## Records for the task

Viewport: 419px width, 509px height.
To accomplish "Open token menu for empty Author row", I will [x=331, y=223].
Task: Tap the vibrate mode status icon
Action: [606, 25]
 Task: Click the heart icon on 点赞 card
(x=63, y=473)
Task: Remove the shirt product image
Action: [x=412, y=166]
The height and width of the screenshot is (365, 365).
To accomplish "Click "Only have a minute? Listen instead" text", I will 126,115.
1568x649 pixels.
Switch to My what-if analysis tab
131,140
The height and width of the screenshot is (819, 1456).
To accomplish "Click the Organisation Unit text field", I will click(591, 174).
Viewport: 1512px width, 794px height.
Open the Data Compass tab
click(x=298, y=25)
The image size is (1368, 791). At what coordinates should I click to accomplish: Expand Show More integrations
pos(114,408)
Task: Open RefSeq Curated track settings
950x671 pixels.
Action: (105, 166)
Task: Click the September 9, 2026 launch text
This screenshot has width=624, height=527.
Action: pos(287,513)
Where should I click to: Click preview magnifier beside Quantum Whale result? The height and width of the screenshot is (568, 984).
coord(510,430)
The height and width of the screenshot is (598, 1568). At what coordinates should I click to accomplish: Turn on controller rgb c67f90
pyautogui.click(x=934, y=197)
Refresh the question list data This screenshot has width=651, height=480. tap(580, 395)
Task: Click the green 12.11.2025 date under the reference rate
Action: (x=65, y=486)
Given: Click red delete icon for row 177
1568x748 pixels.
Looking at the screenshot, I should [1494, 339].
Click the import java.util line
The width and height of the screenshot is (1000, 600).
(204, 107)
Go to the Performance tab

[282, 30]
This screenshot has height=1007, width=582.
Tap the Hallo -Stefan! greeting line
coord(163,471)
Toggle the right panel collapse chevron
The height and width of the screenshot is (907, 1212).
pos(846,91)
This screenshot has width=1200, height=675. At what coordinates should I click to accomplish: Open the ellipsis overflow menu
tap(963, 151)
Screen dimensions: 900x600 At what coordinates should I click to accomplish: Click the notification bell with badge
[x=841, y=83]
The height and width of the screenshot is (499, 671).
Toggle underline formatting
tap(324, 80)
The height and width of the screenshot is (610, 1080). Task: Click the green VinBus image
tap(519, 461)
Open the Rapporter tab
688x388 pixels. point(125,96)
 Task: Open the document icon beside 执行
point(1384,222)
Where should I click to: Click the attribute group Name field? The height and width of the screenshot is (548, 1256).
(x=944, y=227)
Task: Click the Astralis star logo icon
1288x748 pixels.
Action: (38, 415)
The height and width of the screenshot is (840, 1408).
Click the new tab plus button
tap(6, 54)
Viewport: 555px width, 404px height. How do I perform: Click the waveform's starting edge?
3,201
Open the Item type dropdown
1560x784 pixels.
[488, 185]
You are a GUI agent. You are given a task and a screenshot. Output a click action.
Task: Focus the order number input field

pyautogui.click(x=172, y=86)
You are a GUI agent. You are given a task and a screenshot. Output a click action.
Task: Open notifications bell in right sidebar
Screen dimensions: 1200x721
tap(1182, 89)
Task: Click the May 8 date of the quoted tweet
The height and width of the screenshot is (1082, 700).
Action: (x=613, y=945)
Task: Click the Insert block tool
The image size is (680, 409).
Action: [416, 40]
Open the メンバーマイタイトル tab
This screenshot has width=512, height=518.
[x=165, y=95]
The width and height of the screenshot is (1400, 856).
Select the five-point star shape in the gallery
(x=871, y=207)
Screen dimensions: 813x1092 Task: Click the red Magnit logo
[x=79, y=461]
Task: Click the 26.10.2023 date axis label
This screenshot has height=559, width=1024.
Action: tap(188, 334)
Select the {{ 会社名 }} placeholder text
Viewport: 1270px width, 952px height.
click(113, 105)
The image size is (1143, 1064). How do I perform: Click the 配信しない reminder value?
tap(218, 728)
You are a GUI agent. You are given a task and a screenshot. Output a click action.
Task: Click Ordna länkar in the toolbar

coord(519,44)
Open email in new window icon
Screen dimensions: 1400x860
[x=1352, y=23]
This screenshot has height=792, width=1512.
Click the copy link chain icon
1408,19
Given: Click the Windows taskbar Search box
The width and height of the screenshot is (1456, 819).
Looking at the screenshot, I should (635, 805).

## Written exercise
Recast every line of the items above as a Markdown table with two columns, Row and Line. Number the rows in order and omit blank lines.

## Task result
| Row | Line |
|---|---|
| 1 | Viewport: 419px width, 509px height. |
| 2 | To accomplish "Open token menu for empty Author row", I will [x=331, y=223]. |
| 3 | Task: Tap the vibrate mode status icon |
| 4 | Action: [606, 25] |
| 5 |  Task: Click the heart icon on 点赞 card |
| 6 | (x=63, y=473) |
| 7 | Task: Remove the shirt product image |
| 8 | Action: [x=412, y=166] |
| 9 | The height and width of the screenshot is (365, 365). |
| 10 | To accomplish "Click "Only have a minute? Listen instead" text", I will 126,115. |
| 11 | 1568x649 pixels. |
| 12 | Switch to My what-if analysis tab |
| 13 | 131,140 |
| 14 | The height and width of the screenshot is (819, 1456). |
| 15 | To accomplish "Click the Organisation Unit text field", I will click(591, 174). |
| 16 | Viewport: 1512px width, 794px height. |
| 17 | Open the Data Compass tab |
| 18 | click(x=298, y=25) |
| 19 | The image size is (1368, 791). At what coordinates should I click to accomplish: Expand Show More integrations |
| 20 | pos(114,408) |
| 21 | Task: Open RefSeq Curated track settings |
| 22 | 950x671 pixels. |
| 23 | Action: (105, 166) |
| 24 | Task: Click the September 9, 2026 launch text |
| 25 | This screenshot has width=624, height=527. |
| 26 | Action: pos(287,513) |
| 27 | Where should I click to: Click preview magnifier beside Quantum Whale result? The height and width of the screenshot is (568, 984). |
| 28 | coord(510,430) |
| 29 | The height and width of the screenshot is (598, 1568). At what coordinates should I click to accomplish: Turn on controller rgb c67f90 |
| 30 | pyautogui.click(x=934, y=197) |
| 31 | Refresh the question list data This screenshot has width=651, height=480. tap(580, 395) |
| 32 | Task: Click the green 12.11.2025 date under the reference rate |
| 33 | Action: (x=65, y=486) |
| 34 | Given: Click red delete icon for row 177 |
| 35 | 1568x748 pixels. |
| 36 | Looking at the screenshot, I should [1494, 339]. |
| 37 | Click the import java.util line |
| 38 | The width and height of the screenshot is (1000, 600). |
| 39 | (204, 107) |
| 40 | Go to the Performance tab |
| 41 | [282, 30] |
| 42 | This screenshot has height=1007, width=582. |
| 43 | Tap the Hallo -Stefan! greeting line |
| 44 | coord(163,471) |
| 45 | Toggle the right panel collapse chevron |
| 46 | The height and width of the screenshot is (907, 1212). |
| 47 | pos(846,91) |
| 48 | This screenshot has width=1200, height=675. At what coordinates should I click to accomplish: Open the ellipsis overflow menu |
| 49 | tap(963, 151) |
| 50 | Screen dimensions: 900x600 At what coordinates should I click to accomplish: Click the notification bell with badge |
| 51 | [x=841, y=83] |
| 52 | The height and width of the screenshot is (499, 671). |
| 53 | Toggle underline formatting |
| 54 | tap(324, 80) |
| 55 | The height and width of the screenshot is (610, 1080). Task: Click the green VinBus image |
| 56 | tap(519, 461) |
| 57 | Open the Rapporter tab |
| 58 | 688x388 pixels. point(125,96) |
| 59 |  Task: Open the document icon beside 执行 |
| 60 | point(1384,222) |
| 61 | Where should I click to: Click the attribute group Name field? The height and width of the screenshot is (548, 1256). |
| 62 | (x=944, y=227) |
| 63 | Task: Click the Astralis star logo icon |
| 64 | 1288x748 pixels. |
| 65 | Action: (38, 415) |
| 66 | The height and width of the screenshot is (840, 1408). |
| 67 | Click the new tab plus button |
| 68 | tap(6, 54) |
| 69 | Viewport: 555px width, 404px height. How do I perform: Click the waveform's starting edge? |
| 70 | 3,201 |
| 71 | Open the Item type dropdown |
| 72 | 1560x784 pixels. |
| 73 | [488, 185] |
| 74 | You are a GUI agent. You are given a task and a screenshot. Output a click action. |
| 75 | Task: Focus the order number input field |
| 76 | pyautogui.click(x=172, y=86) |
| 77 | You are a GUI agent. You are given a task and a screenshot. Output a click action. |
| 78 | Task: Open notifications bell in right sidebar |
| 79 | Screen dimensions: 1200x721 |
| 80 | tap(1182, 89) |
| 81 | Task: Click the May 8 date of the quoted tweet |
| 82 | The height and width of the screenshot is (1082, 700). |
| 83 | Action: (x=613, y=945) |
| 84 | Task: Click the Insert block tool |
| 85 | The image size is (680, 409). |
| 86 | Action: [416, 40] |
| 87 | Open the メンバーマイタイトル tab |
| 88 | This screenshot has width=512, height=518. |
| 89 | [x=165, y=95] |
| 90 | The width and height of the screenshot is (1400, 856). |
| 91 | Select the five-point star shape in the gallery |
| 92 | (x=871, y=207) |
| 93 | Screen dimensions: 813x1092 Task: Click the red Magnit logo |
| 94 | [x=79, y=461] |
| 95 | Task: Click the 26.10.2023 date axis label |
| 96 | This screenshot has height=559, width=1024. |
| 97 | Action: tap(188, 334) |
| 98 | Select the {{ 会社名 }} placeholder text |
| 99 | Viewport: 1270px width, 952px height. |
| 100 | click(113, 105) |
| 101 | The image size is (1143, 1064). How do I perform: Click the 配信しない reminder value? |
| 102 | tap(218, 728) |
| 103 | You are a GUI agent. You are given a task and a screenshot. Output a click action. |
| 104 | Task: Click Ordna länkar in the toolbar |
| 105 | coord(519,44) |
| 106 | Open email in new window icon |
| 107 | Screen dimensions: 1400x860 |
| 108 | [x=1352, y=23] |
| 109 | This screenshot has height=792, width=1512. |
| 110 | Click the copy link chain icon |
| 111 | 1408,19 |
| 112 | Given: Click the Windows taskbar Search box |
| 113 | The width and height of the screenshot is (1456, 819). |
| 114 | Looking at the screenshot, I should (635, 805). |